*TASK REQUIREMENTS*
Reproduce nothing but the lines from the one with "Given: Expand the TOOLS tab dropdown" down to the last line of the data below.

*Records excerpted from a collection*
──────────────────────────────
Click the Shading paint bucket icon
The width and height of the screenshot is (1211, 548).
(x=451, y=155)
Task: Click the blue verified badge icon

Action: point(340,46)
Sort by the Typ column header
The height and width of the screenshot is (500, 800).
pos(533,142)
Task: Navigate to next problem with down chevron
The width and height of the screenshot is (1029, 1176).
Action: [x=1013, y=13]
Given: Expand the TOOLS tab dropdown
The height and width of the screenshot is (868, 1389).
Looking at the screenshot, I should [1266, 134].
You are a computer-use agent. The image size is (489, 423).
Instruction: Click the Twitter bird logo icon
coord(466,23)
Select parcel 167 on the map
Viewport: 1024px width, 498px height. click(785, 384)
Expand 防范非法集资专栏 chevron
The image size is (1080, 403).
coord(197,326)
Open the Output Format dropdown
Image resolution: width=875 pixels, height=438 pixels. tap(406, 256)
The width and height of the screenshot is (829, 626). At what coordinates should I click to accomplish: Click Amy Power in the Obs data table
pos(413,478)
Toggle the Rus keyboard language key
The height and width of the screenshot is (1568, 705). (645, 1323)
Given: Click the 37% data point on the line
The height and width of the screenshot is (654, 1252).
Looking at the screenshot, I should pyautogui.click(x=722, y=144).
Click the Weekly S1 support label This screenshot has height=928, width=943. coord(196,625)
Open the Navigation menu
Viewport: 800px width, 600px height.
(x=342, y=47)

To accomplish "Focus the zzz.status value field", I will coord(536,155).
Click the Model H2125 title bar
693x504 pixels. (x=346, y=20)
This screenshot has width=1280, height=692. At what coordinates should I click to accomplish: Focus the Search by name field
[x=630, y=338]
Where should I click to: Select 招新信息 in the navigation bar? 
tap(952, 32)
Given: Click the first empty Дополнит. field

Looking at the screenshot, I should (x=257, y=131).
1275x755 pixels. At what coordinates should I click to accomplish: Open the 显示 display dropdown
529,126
──────────────────────────────
*WRITTEN RESPONSE*
Given: Expand the TOOLS tab dropdown
The height and width of the screenshot is (868, 1389).
Looking at the screenshot, I should [1266, 134].
You are a computer-use agent. The image size is (489, 423).
Instruction: Click the Twitter bird logo icon
coord(466,23)
Select parcel 167 on the map
Viewport: 1024px width, 498px height. click(785, 384)
Expand 防范非法集资专栏 chevron
The image size is (1080, 403).
coord(197,326)
Open the Output Format dropdown
Image resolution: width=875 pixels, height=438 pixels. tap(406, 256)
The width and height of the screenshot is (829, 626). At what coordinates should I click to accomplish: Click Amy Power in the Obs data table
pos(413,478)
Toggle the Rus keyboard language key
The height and width of the screenshot is (1568, 705). (645, 1323)
Given: Click the 37% data point on the line
The height and width of the screenshot is (654, 1252).
Looking at the screenshot, I should pyautogui.click(x=722, y=144).
Click the Weekly S1 support label This screenshot has height=928, width=943. coord(196,625)
Open the Navigation menu
Viewport: 800px width, 600px height.
(x=342, y=47)

To accomplish "Focus the zzz.status value field", I will coord(536,155).
Click the Model H2125 title bar
693x504 pixels. (x=346, y=20)
This screenshot has width=1280, height=692. At what coordinates should I click to accomplish: Focus the Search by name field
[x=630, y=338]
Where should I click to: Select 招新信息 in the navigation bar? 
tap(952, 32)
Given: Click the first empty Дополнит. field

Looking at the screenshot, I should (x=257, y=131).
1275x755 pixels. At what coordinates should I click to accomplish: Open the 显示 display dropdown
529,126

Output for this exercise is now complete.